Since rare variant analysis is a topic of great interest to genetic epidemiologists at present, it is worth reprising how understanding AATD has moved clinical medicine forward. It was first described in 1963 by Laurell and Eriksson, who reported an absence of the α1 band on protein electrophoresis of serum taken from a patient at a local respiratory hospital [4]; this missing band was due to very low circulating levels of AAT. The observation that people with this deficiency developed early-onset emphysema and COPD suggested a role for pathways involving AAT in pathogenesis(summarized in Figure 1). The main function of AAT is as an anti-protease, which protects tissues against neutrophil elastase (NE) [5]; the protease–antiprotease hypothesis of emphysema resulted directly from this knowledge and has driven much of the research into COPD. Clinically significant AATD-related lung disease occurs in approximately 1 in 2,500 Caucasian individuals who usually carry the PiZ or PiS variants of SERPINA1; importantly, both SNPs confer an increased risk of lung disease in carriers who smoke and in homozygous individuals who do not smoke [6]. However, COPD is very common, affecting up to 20% of smokers and 11% of non-smokers worldwide, and is projected to be the third most common cause of death by 2030 [7]. Consequently, changing the direction of research in COPD had potential to greatly affect population health.
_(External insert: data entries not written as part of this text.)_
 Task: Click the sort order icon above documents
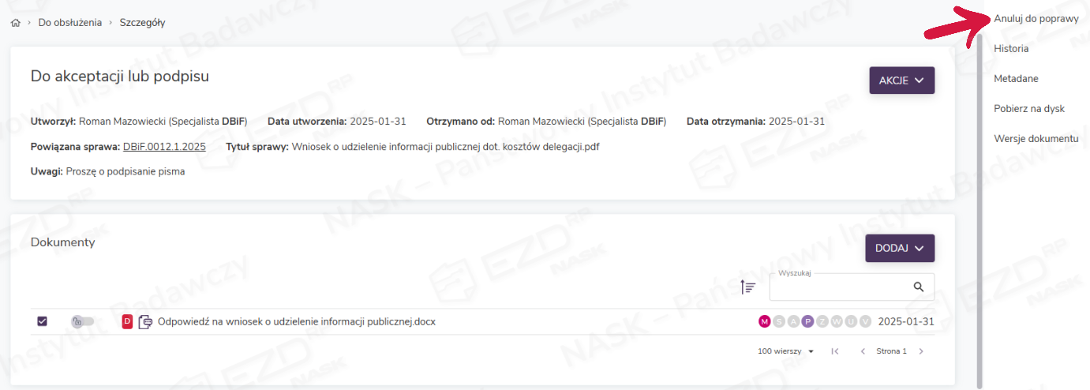point(748,287)
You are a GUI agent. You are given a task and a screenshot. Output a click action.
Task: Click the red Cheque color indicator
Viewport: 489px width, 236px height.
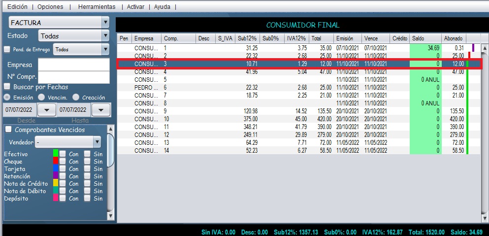(x=56, y=161)
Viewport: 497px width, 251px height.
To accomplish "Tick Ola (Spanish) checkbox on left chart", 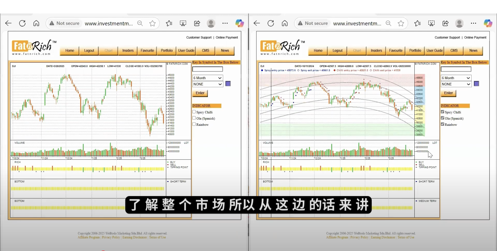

At the time of detection of AATD, COPD as a term was not in common use; rather, patients were described as having emphysema or chronic bronchitis, both diagnosed by clinical features and chest radiography. It is now a common term and is diagnosed by a reduction in FEV1/FVC ratio on spirometry—a simple test of lung function—and may be further characterized by more complex lung function tests and computerized tomography (CT) scanning of the lungs.

Figure 1

Simplified pathogenesis of lung disease in AATD.

(1) Polymorphisms in DNA lead to structural changes in AAT which interact with (2) environmental exposure to cigarette smoke, amongst other influences. The combination of gene+environment leads to (3) neutrophilic inflammation in the lung; the main driver of disease is an inability to protect from the harmful effects of NE released by neutrophils. (4) Proteolytic destruction of lung tissue leads to the typical clinical pattern of emphysema, usually worst at the lung bases, as shown on this reconstructed image. (5 & 6) In addition, AAT polymers present in the lung, whose formation occurs due to the PiZ and to a lesser extent the PiS variant, play a smaller role in augmenting inflammation by attracting other inflammatory cells such as macrophages.

Genetic research into the etiology of lung dysfunction in the general population [2] as well as the risk of COPD [8] has succeeded in identifying many variants that are significantly associated with these outcomes. Candidate gene approaches discovered other relevant proteases [9], and our increased understanding of the inflammatory cascade leading to neutrophil activation and NE release has guided the implementation of therapies targeting inflammation, the most common of which is inhaled corticosteroids (ICS). However, anti-inflammatory therapies have not been a magic bullet for COPD sufferers; indeed, the main trial seeking reduction in mortality showed only a trend in this direction (p = 0.052) when ICS were combined with long-acting beta agonists (LABA) [10]. However, lung function, flare-ups of the disease (known as exacerbations), and quality of life have been shown in many studies to improve with ICS/LABA combinations [7]. Relevant to the current paper on SERPINA1 variants as a predictor of AAT, specific treatment for AATD has been developed in the form of AAT augmentation therapy. A meta-analysis of 1,509 patients in observational studies and randomized controlled trials (RCTs) concluded that it was beneficial, because decline in lung function was slower upon treatment [11]. More sophisticated measures of lung disease using quantitative analysis of CT scans have shown that augmentation is beneficial in the RCTs alone [12]. Whether or not the recognition that rare variants explain common variant associations at SERPINA1 with AATD changes clinical practice remains to be seen, but the story should be a source of inspiration for genetic researchers to continue pursuing rare variants and their potential use in disease prediction and targeted therapy.